→ ASSIGNMENT: Leave out the pictures, and quote exactly the lines running from the one with "At what coordinates" through the last line of the entries below.

---*---

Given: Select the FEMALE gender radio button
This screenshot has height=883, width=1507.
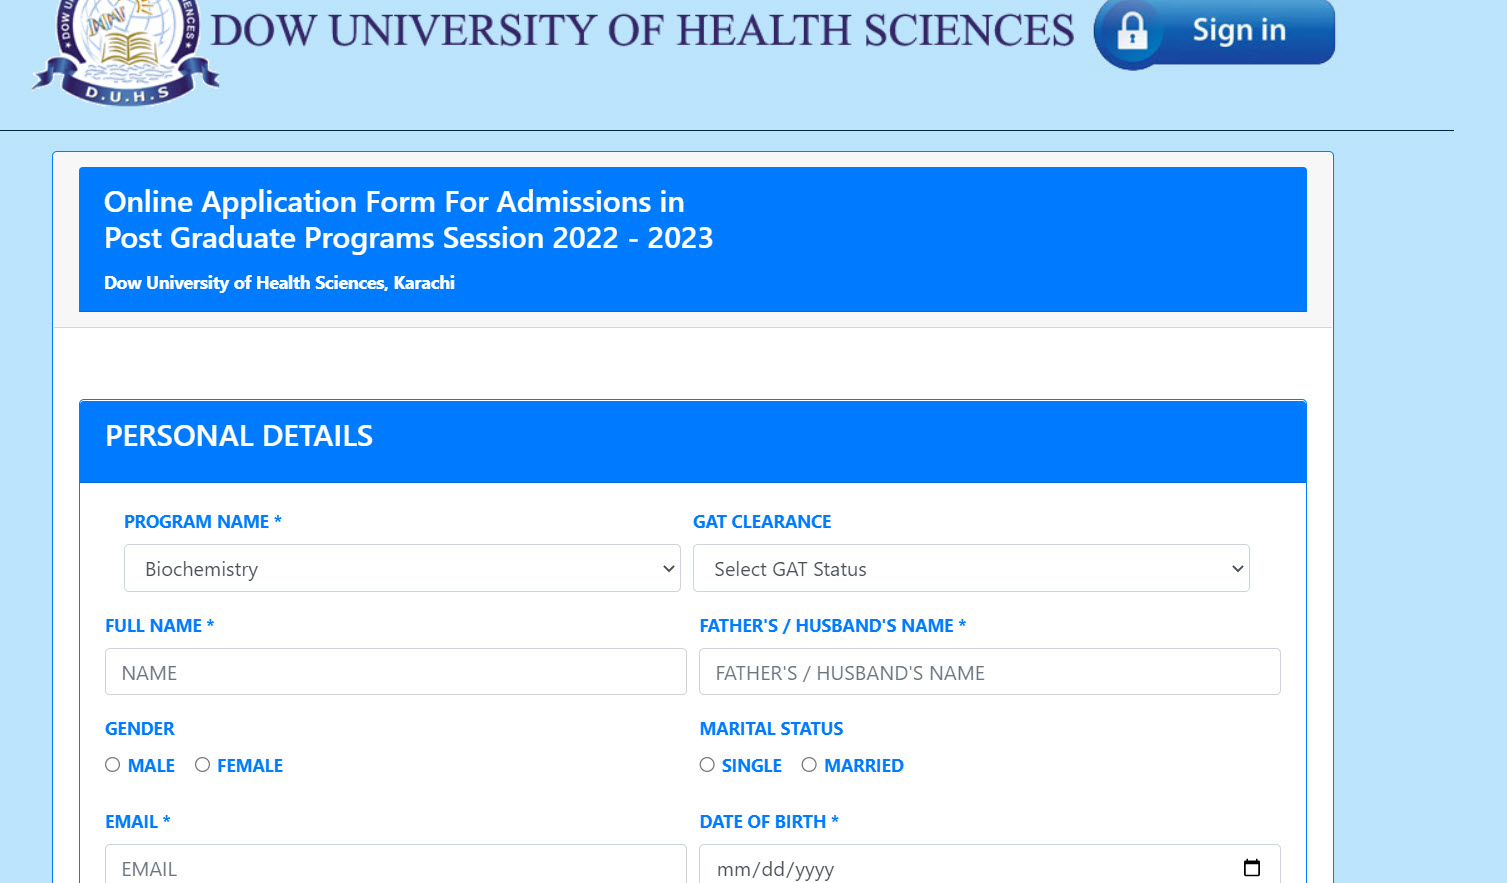Looking at the screenshot, I should (x=203, y=764).
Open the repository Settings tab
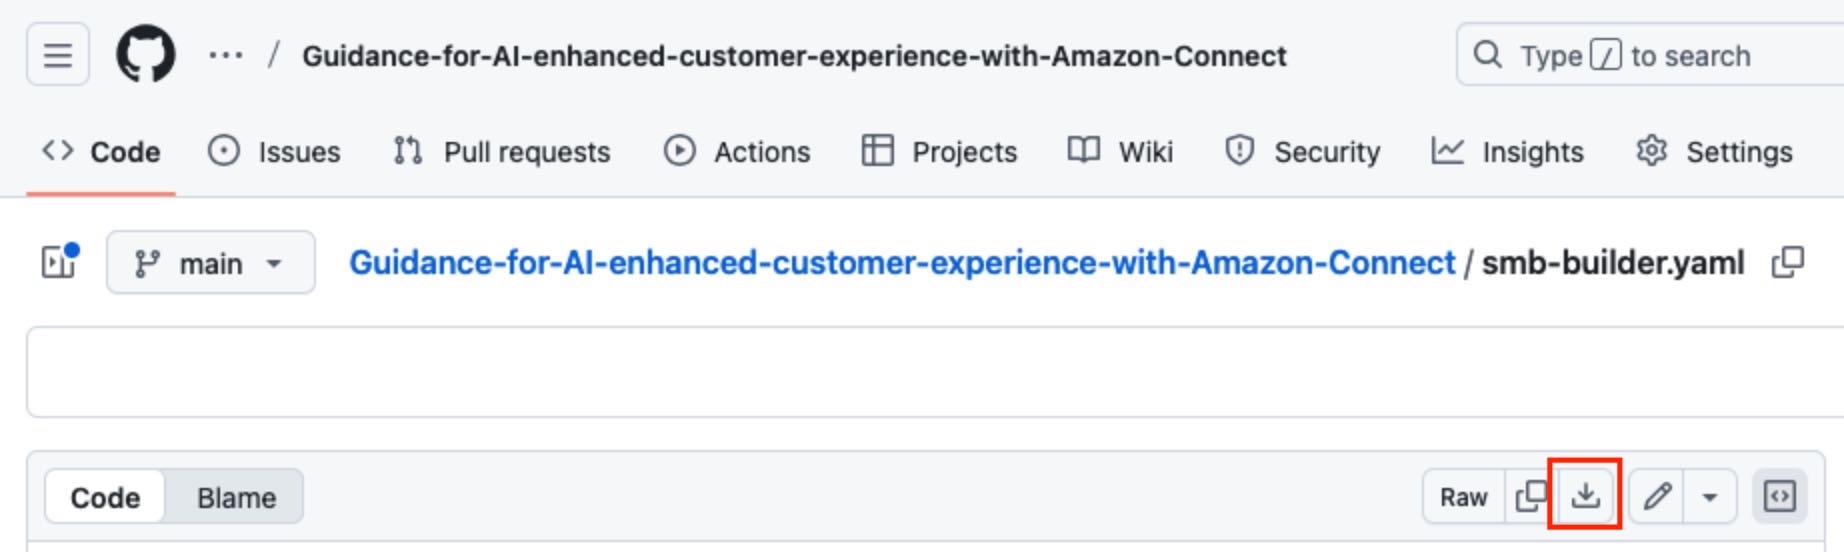 click(x=1714, y=152)
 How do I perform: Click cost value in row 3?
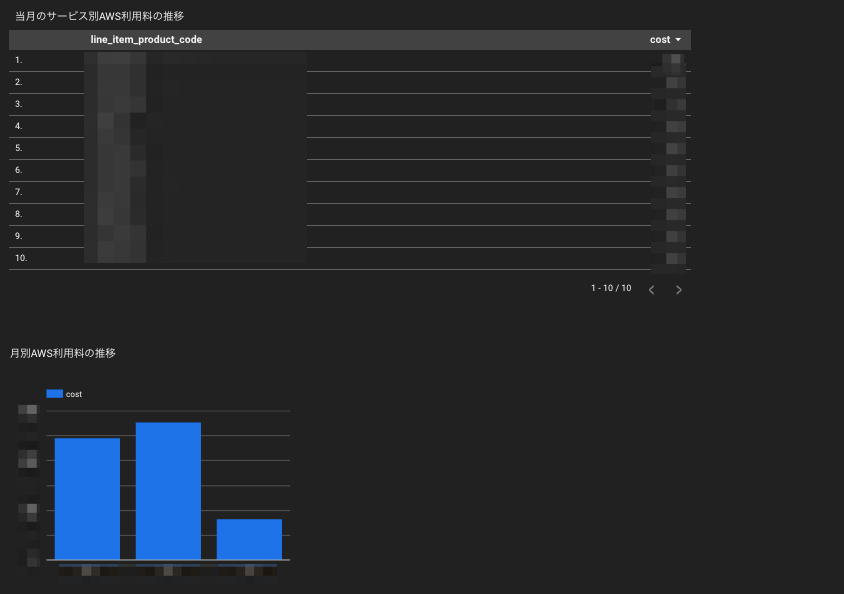669,104
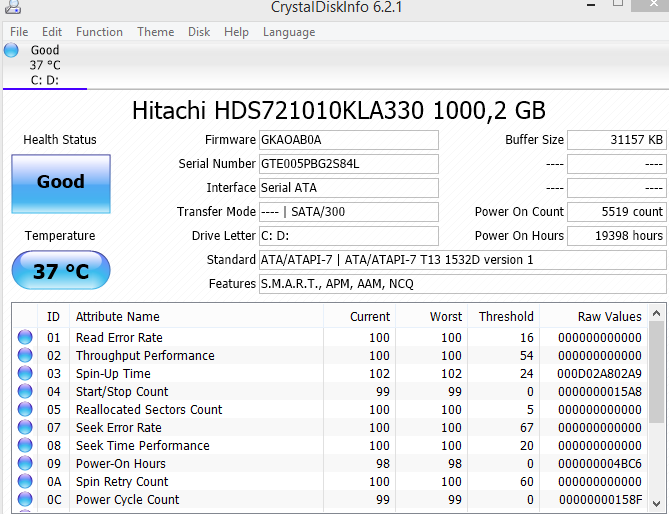Click the status orb for Power-On Hours
Screen dimensions: 669x514
click(25, 464)
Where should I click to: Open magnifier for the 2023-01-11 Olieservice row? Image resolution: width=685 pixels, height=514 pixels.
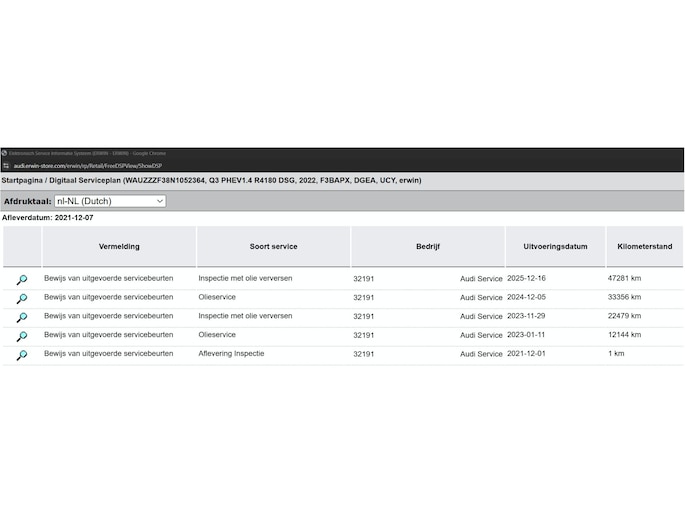click(x=22, y=336)
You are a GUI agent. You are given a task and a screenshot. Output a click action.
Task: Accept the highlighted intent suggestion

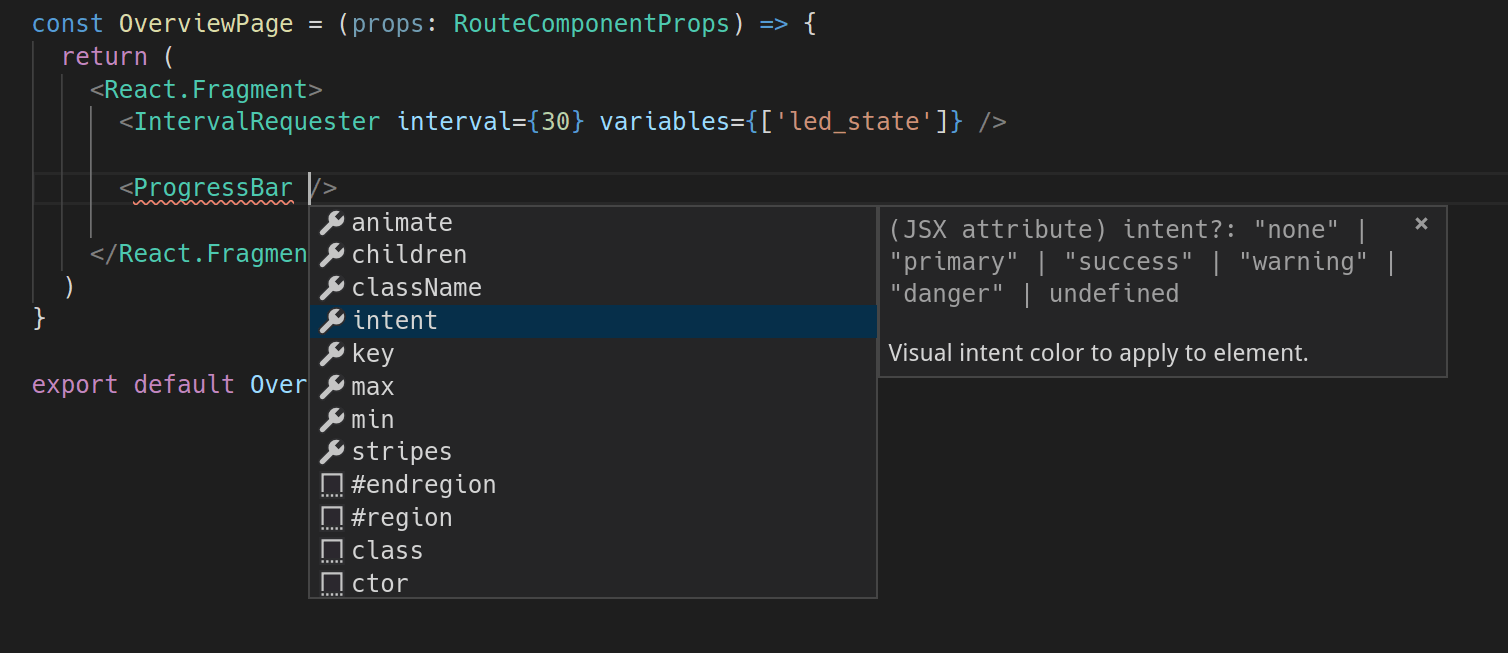[x=395, y=321]
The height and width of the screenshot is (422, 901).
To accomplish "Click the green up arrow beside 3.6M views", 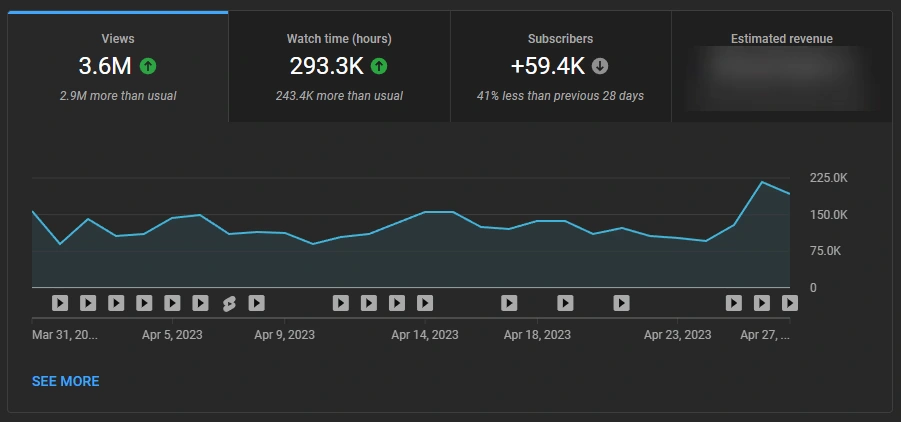I will point(148,67).
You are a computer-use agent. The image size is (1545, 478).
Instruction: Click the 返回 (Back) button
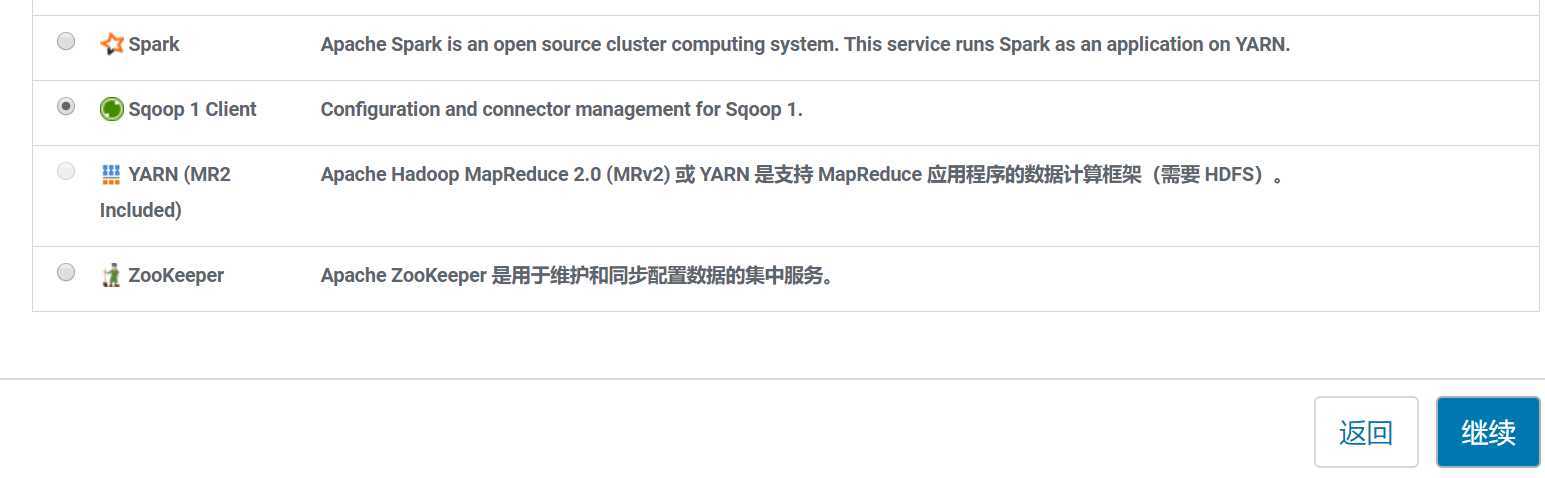point(1366,432)
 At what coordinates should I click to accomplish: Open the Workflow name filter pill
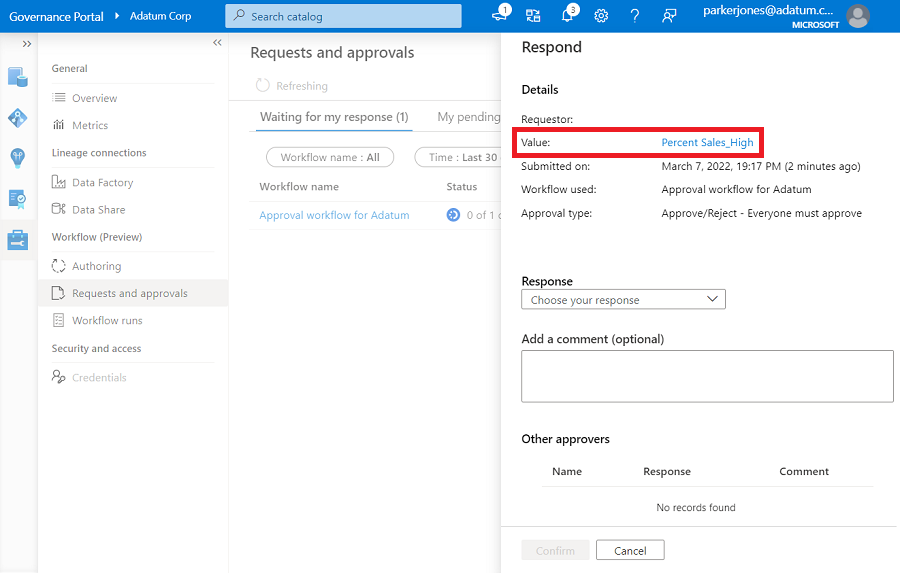[x=330, y=157]
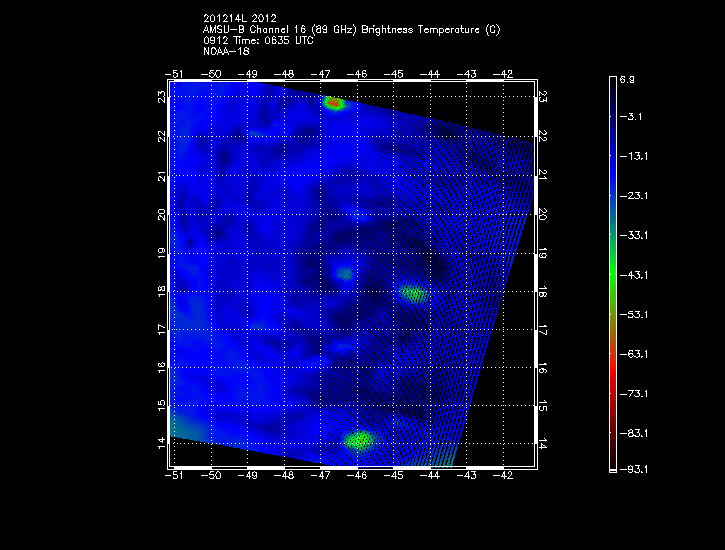Click the -13.1 blue level on the color scale

click(x=632, y=156)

---*---

→ WRITTEN SOLUTION:
 At what coordinates should I click to accomplish: Open the Workflow name filter pill
[x=330, y=157]
Click the -13.1 blue level on the color scale

click(x=632, y=156)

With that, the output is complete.